### Texto para leitura
>>>>>
Resposta rápida
Não. Para o STJ, em entendimento divulgado em informativo, o princípio da intranscendência da pena (art. 5º, XLV, da Constituição) também vale para pessoas jurídicas: extinta legalmente a empresa incorporada, sem indício de fraude, aplica-se por analogia o art. 107, I, do Código Penal e extingue-se a punibilidade, não respondendo a incorporadora pelo crime ambiental.
Por que a pena não se transfere na incorporação
Na incorporação, a sucessora assume direitos e obrigações da incorporada, nos limites dos arts. 1.116 do Código Civil e 227 da Lei 6.404/1976. Obrigações patrimoniais derivadas do ilícito, como a reparação do dano ambiental nas esferas cível e administrativa e a indenização a terceiros, podem ser redirecionadas à incorporadora.
A pretensão punitiva penal, porém, não é uma obrigação: tem fonte, estrutura e consequências distintas, e não se enquadra na transmissibilidade prevista para a sucessão empresarial. Mesmo que algumas sanções da Lei 9.605/1998 se pareçam com obrigações de dar ou fazer, sanção criminal não se equipara a obrigação civil.
Intranscendência e extinção da punibilidade
O STJ afastou a tese de que a pessoalidade da pena valeria só para pessoas físicas: o princípio da intranscendência aplica-se também às pessoas jurídicas. Extinta a incorporada de forma regular, a situação equivale, por analogia, à morte do agente (art. 107, I, do CP), com extinção da punibilidade.
<<<<<
(Itens armazenados do conjunto de dados)
>>>>>
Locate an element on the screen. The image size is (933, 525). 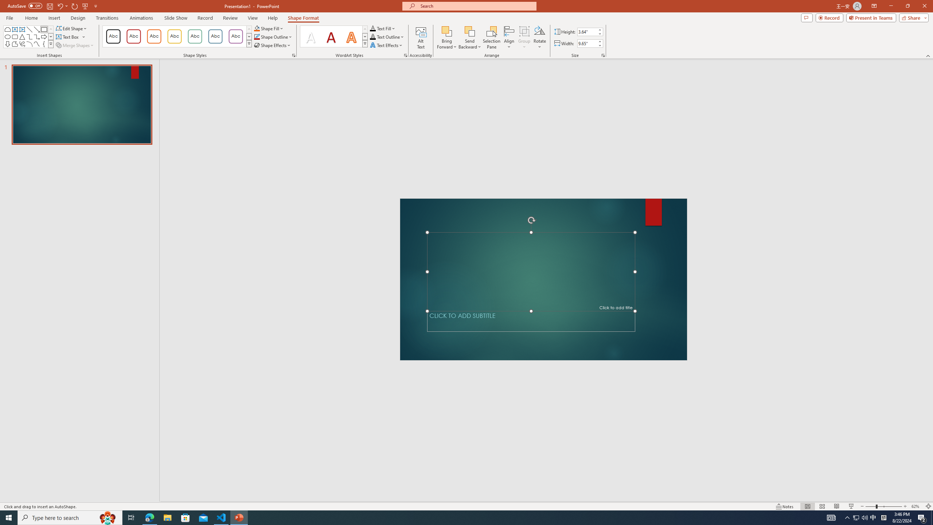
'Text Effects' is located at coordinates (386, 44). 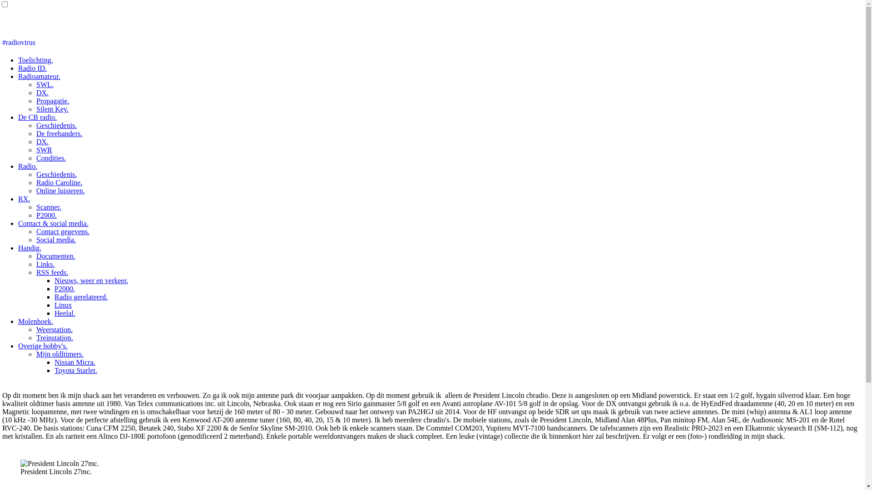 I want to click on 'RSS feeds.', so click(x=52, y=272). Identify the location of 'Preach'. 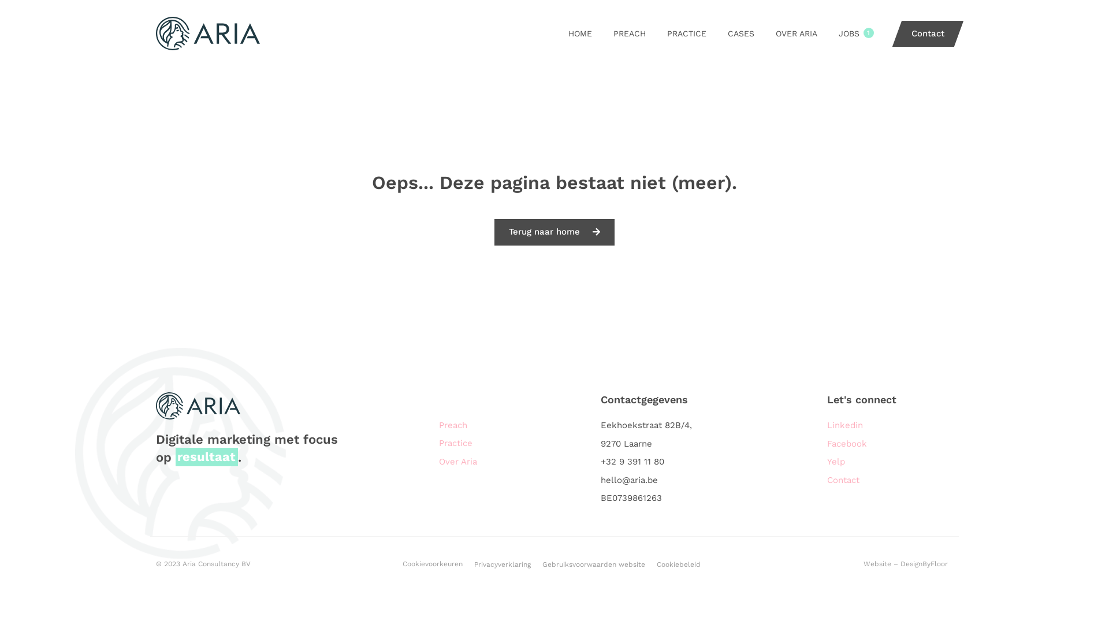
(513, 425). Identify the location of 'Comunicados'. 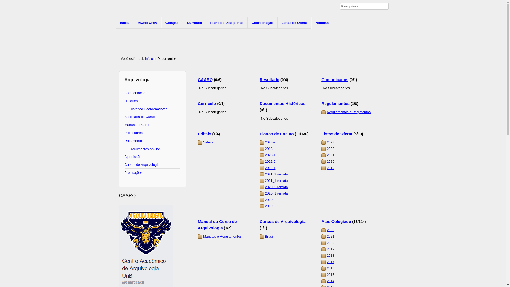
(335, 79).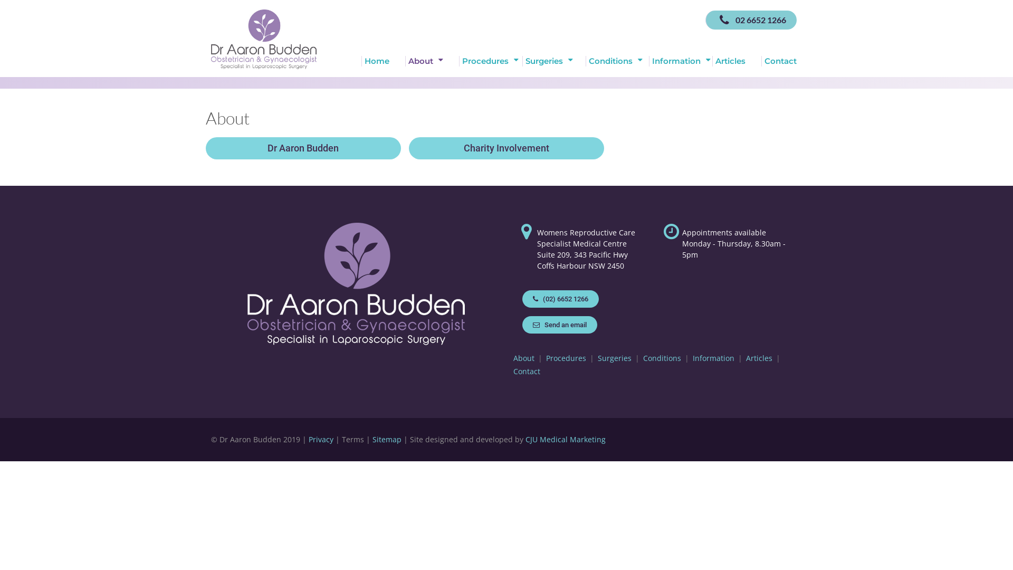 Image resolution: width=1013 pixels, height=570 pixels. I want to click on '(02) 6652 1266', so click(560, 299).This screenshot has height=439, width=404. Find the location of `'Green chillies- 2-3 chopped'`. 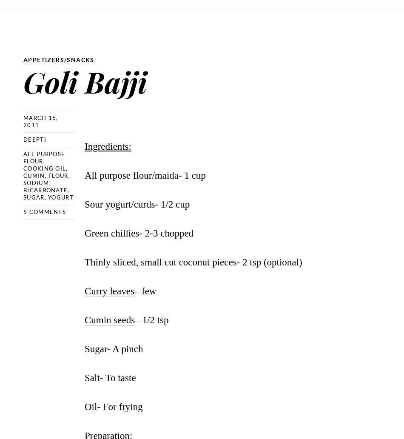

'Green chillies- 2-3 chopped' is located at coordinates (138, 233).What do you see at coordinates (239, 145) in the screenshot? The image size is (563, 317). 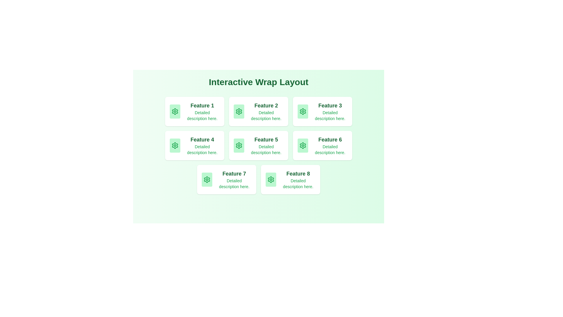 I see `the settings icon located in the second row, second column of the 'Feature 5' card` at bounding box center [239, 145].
<<<<<
### Tarefa
Transcreva do texto sobre a incorporação de empresas e a pena tudo o que vai de "Resposta rápida" até "redirecionadas à incorporadora.".

### Sua resposta
Resposta rápida
Não. Para o STJ, em entendimento divulgado em informativo, o princípio da intranscendência da pena (art. 5º, XLV, da Constituição) também vale para pessoas jurídicas: extinta legalmente a empresa incorporada, sem indício de fraude, aplica-se por analogia o art. 107, I, do Código Penal e extingue-se a punibilidade, não respondendo a incorporadora pelo crime ambiental.
Por que a pena não se transfere na incorporação
Na incorporação, a sucessora assume direitos e obrigações da incorporada, nos limites dos arts. 1.116 do Código Civil e 227 da Lei 6.404/1976. Obrigações patrimoniais derivadas do ilícito, como a reparação do dano ambiental nas esferas cível e administrativa e a indenização a terceiros, podem ser redirecionadas à incorporadora.